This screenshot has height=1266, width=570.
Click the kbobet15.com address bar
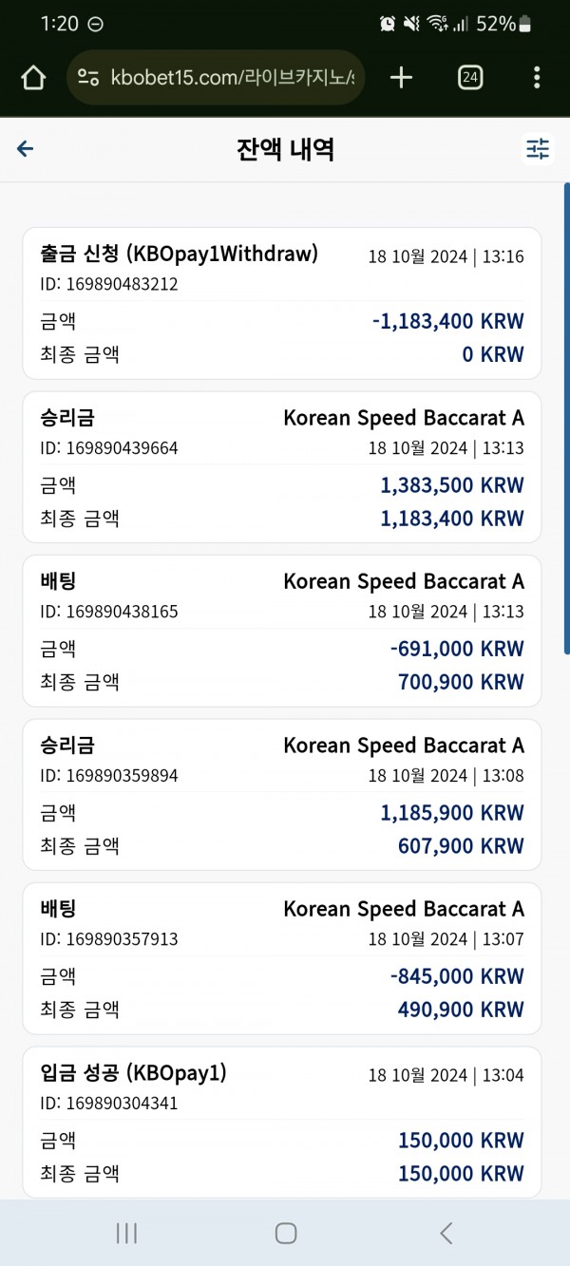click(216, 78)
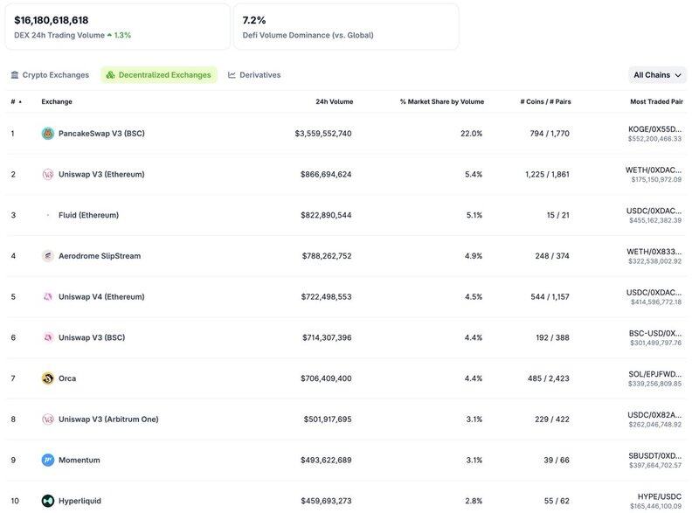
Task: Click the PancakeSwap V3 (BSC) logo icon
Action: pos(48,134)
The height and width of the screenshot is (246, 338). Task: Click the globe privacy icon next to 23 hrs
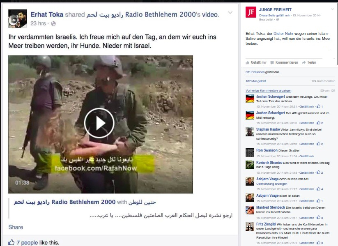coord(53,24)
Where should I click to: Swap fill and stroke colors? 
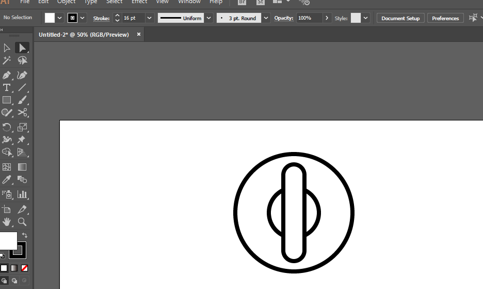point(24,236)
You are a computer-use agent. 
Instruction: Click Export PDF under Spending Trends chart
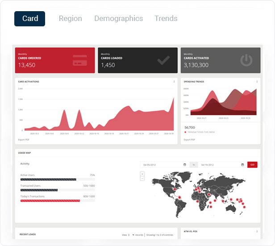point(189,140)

--

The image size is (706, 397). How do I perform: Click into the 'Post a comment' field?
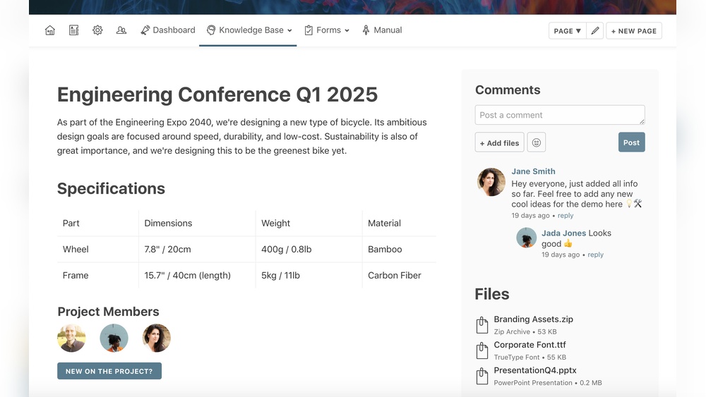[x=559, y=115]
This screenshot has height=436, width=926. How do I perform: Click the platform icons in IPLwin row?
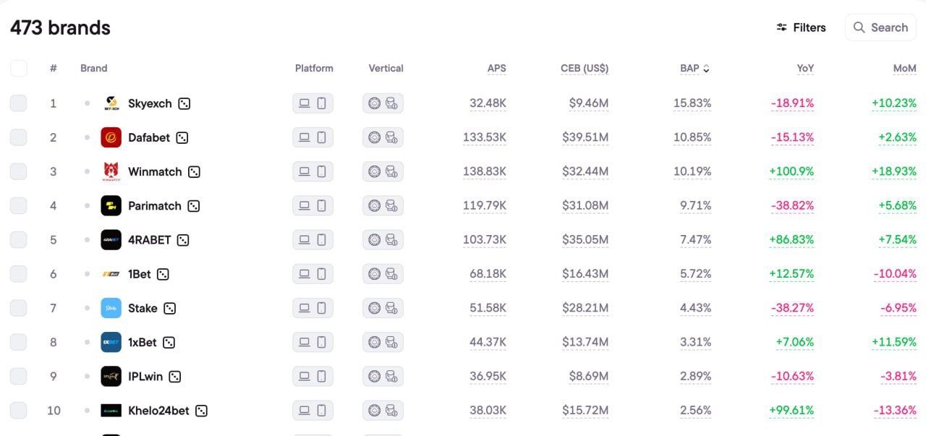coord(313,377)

**Written instruction**
Convert the part of the records that opens with the line containing "This screenshot has height=1266, width=570." and closes with the line containing "point(189,140)" into a Markdown table with the columns Row and Line, one numbered row per line. Leave out blank lines and the pictures.

**Reply to the task**
| Row | Line |
|---|---|
| 1 | This screenshot has height=1266, width=570. |
| 2 | Click the kbobet15.com address bar |
| 3 | click(216, 78) |
| 4 | Task: Click the PancakeSwap V3 (BSC) logo icon |
| 5 | Action: pos(48,134) |
| 6 | The height and width of the screenshot is (246, 338). Task: Click the globe privacy icon next to 23 hrs |
| 7 | coord(53,24) |
| 8 | Where should I click to: Swap fill and stroke colors?  |
| 9 | point(24,236) |
| 10 | You are a computer-use agent.  |
| 11 | Instruction: Click Export PDF under Spending Trends chart |
| 12 | point(189,140) |